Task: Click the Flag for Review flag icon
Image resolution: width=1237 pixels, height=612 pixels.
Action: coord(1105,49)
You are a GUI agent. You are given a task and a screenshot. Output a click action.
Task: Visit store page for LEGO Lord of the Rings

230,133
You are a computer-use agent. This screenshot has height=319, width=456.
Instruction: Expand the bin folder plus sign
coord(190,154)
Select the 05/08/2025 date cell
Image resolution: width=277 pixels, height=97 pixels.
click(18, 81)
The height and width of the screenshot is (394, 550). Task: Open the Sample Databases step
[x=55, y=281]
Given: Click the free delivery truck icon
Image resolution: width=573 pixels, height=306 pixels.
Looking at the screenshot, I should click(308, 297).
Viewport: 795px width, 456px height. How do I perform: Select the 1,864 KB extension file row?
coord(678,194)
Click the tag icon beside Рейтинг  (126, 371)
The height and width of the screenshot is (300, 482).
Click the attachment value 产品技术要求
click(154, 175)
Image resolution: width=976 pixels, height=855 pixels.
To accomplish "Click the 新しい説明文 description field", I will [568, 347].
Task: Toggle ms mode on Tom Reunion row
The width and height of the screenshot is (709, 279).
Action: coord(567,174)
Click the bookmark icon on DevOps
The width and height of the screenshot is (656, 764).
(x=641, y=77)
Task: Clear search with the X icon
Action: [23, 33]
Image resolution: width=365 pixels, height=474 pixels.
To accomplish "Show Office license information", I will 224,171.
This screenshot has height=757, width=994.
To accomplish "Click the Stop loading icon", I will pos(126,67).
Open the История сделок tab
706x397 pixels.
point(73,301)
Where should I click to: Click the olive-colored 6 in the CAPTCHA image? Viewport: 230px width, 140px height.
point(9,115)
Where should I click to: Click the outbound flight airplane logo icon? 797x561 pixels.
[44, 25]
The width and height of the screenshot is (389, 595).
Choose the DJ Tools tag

(Instructions to follow) Exactly as they appear above, return all of the records.

(Output for this exercise)
Task: Click the Flag for Review flag icon
Image resolution: width=1237 pixels, height=612 pixels.
Action: coord(1105,49)
You are a GUI agent. You are given a task and a screenshot. Output a click action.
Task: Visit store page for LEGO Lord of the Rings

230,133
You are a computer-use agent. This screenshot has height=319, width=456.
Instruction: Expand the bin folder plus sign
coord(190,154)
Select the 05/08/2025 date cell
Image resolution: width=277 pixels, height=97 pixels.
click(18, 81)
The height and width of the screenshot is (394, 550). Task: Open the Sample Databases step
[x=55, y=281]
Given: Click the free delivery truck icon
Image resolution: width=573 pixels, height=306 pixels.
Looking at the screenshot, I should click(308, 297).
Viewport: 795px width, 456px height. How do I perform: Select the 1,864 KB extension file row?
coord(678,194)
Click the tag icon beside Рейтинг  (126, 371)
The height and width of the screenshot is (300, 482).
Click the attachment value 产品技术要求
click(154, 175)
Image resolution: width=976 pixels, height=855 pixels.
To accomplish "Click the 新しい説明文 description field", I will [568, 347].
Task: Toggle ms mode on Tom Reunion row
The width and height of the screenshot is (709, 279).
Action: coord(567,174)
Click the bookmark icon on DevOps
The width and height of the screenshot is (656, 764).
(x=641, y=77)
Task: Clear search with the X icon
Action: [23, 33]
Image resolution: width=365 pixels, height=474 pixels.
To accomplish "Show Office license information", I will 224,171.
This screenshot has height=757, width=994.
To accomplish "Click the Stop loading icon", I will pos(126,67).
Open the История сделок tab
706x397 pixels.
point(73,301)
Where should I click to: Click the olive-colored 6 in the CAPTCHA image? Viewport: 230px width, 140px height.
point(9,115)
Where should I click to: Click the outbound flight airplane logo icon? 797x561 pixels.
[44, 25]
The width and height of the screenshot is (389, 595).
Choose the DJ Tools tag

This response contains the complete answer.